The A1 Trunk Road (A1(M), A614 and B6045 Junction Improvement Blyth) Order 2006 authorizes the construction of a new highway and associated slip roads at the A1/A1(M) junction near Blyth, designating them as trunk roads. It defines key terms, establishes the route descriptions in schedules, specifies maintenance responsibilities for crossing highways, and provides for these roads to become trunk roads upon commencement.

Reason

This Order enables public infrastructure investment that reduces transport costs, improves connectivity, and facilitates trade. Unlike regulatory instruments that restrict private activity, this merely authorizes road construction and clarifies maintenance responsibilities — functions that would be difficult to achieve without such a framework. Deleting it would leave the junction improvement unbuilt, harming economic productivity in the region.
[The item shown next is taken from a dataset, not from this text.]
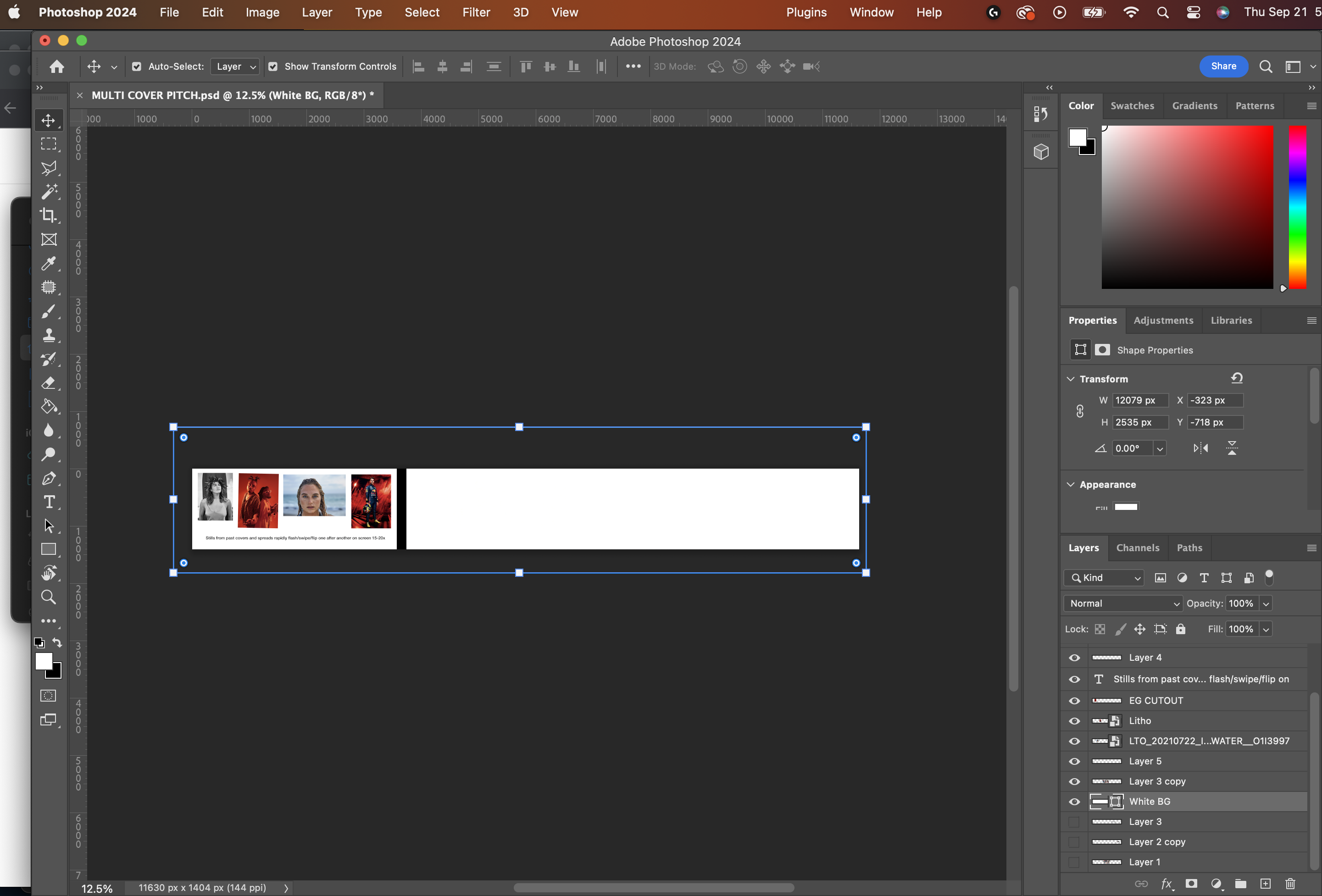Select the Eyedropper tool

(48, 263)
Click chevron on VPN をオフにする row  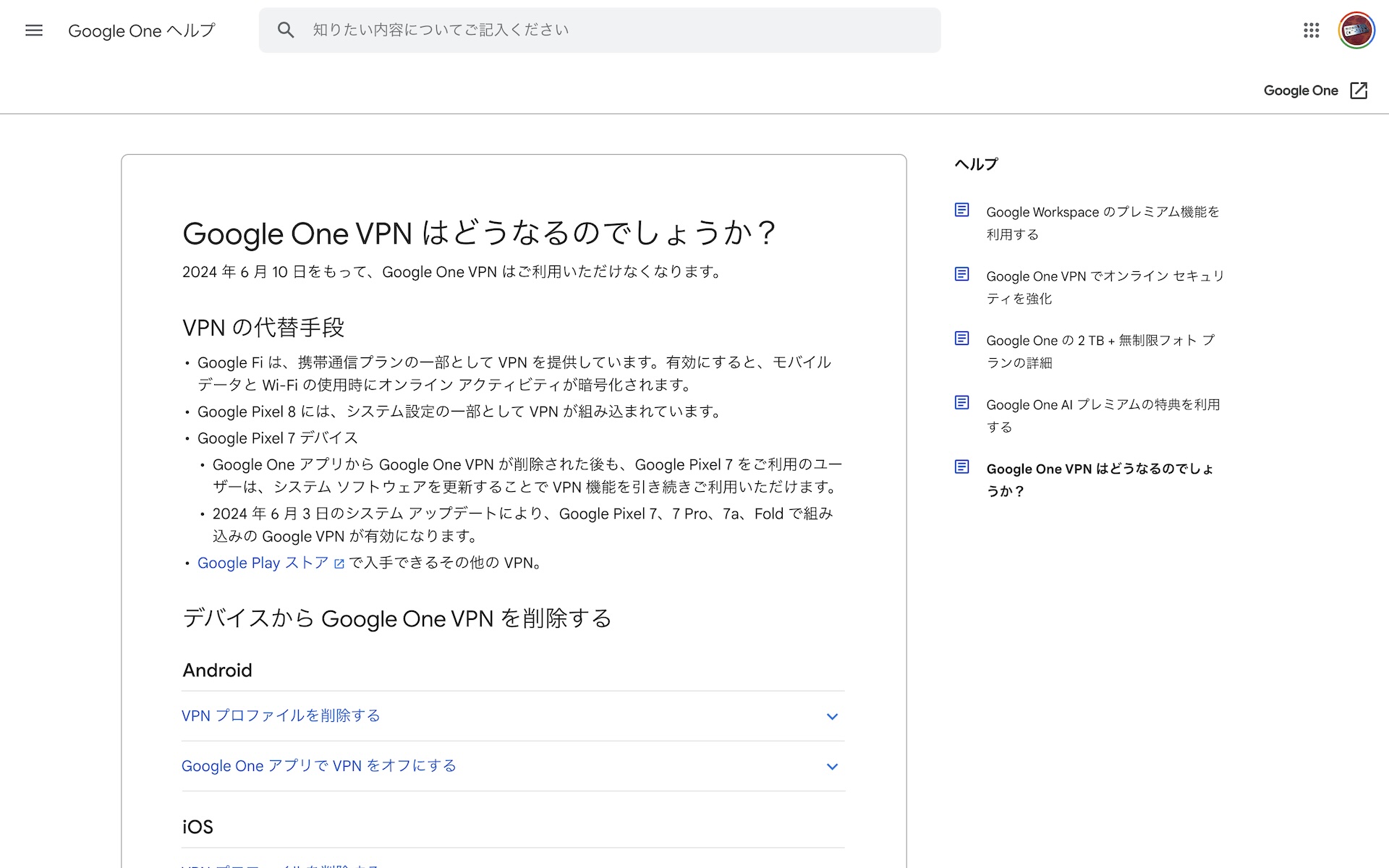[x=832, y=767]
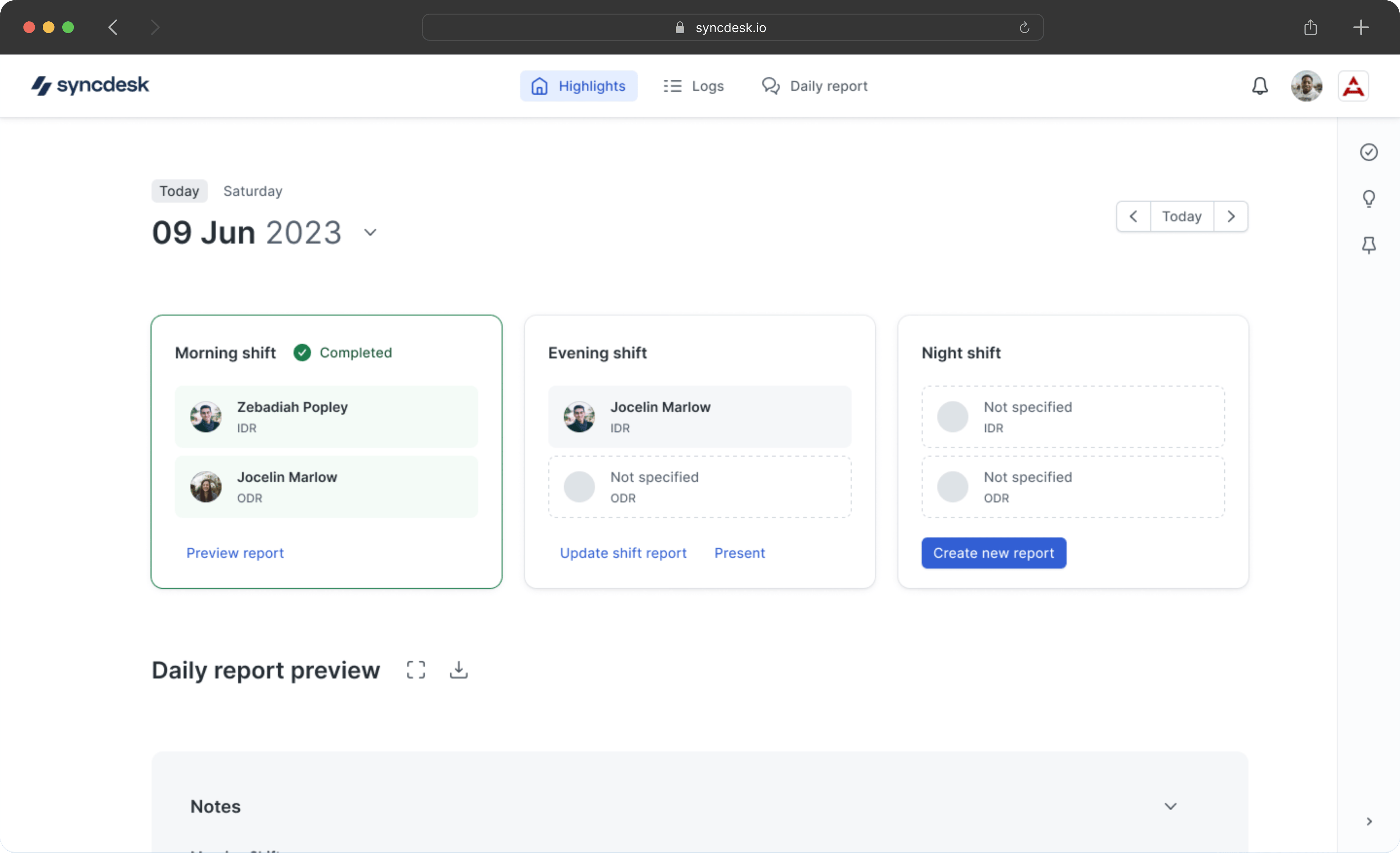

keep THE ROUTE OF THE SPECIAL ROAD uksi-2006-1418 · 2006
Summary

The Doncaster By-Pass Special Road Scheme 1957 (Variation) Scheme 2006 is a statutory instrument that varies the original 1957 scheme to authorise the construction and designation of a special road (motorway) connecting the A614 north of Blyth to the A638 at Doncaster, along with connecting roads at Blyth. It defines key terminology (Motorway, connecting road, deposited plan), establishes the route descriptions in schedules, and designates these special roads as trunk roads upon the scheme's commencement date of 2nd June 2006.

Reason

This scheme authorises critical transportation infrastructure that reduces transit costs, facilitates trade, and enables economic growth in South Yorkshire. Unlike EU-derived regulatory burdens, this is infrastructure investment that Adam Smith himself would recognise as essential to market function. The physical road network has been operational since 2006. Deleting this instrument would create legal uncertainty regarding the trunk road status of the motorway and connecting roads, potentially complicating future maintenance, improvement works, and property rights. A free society requires functioning infrastructure, and Britons would be worse off if the legal basis for this key transportation corridor became uncertain.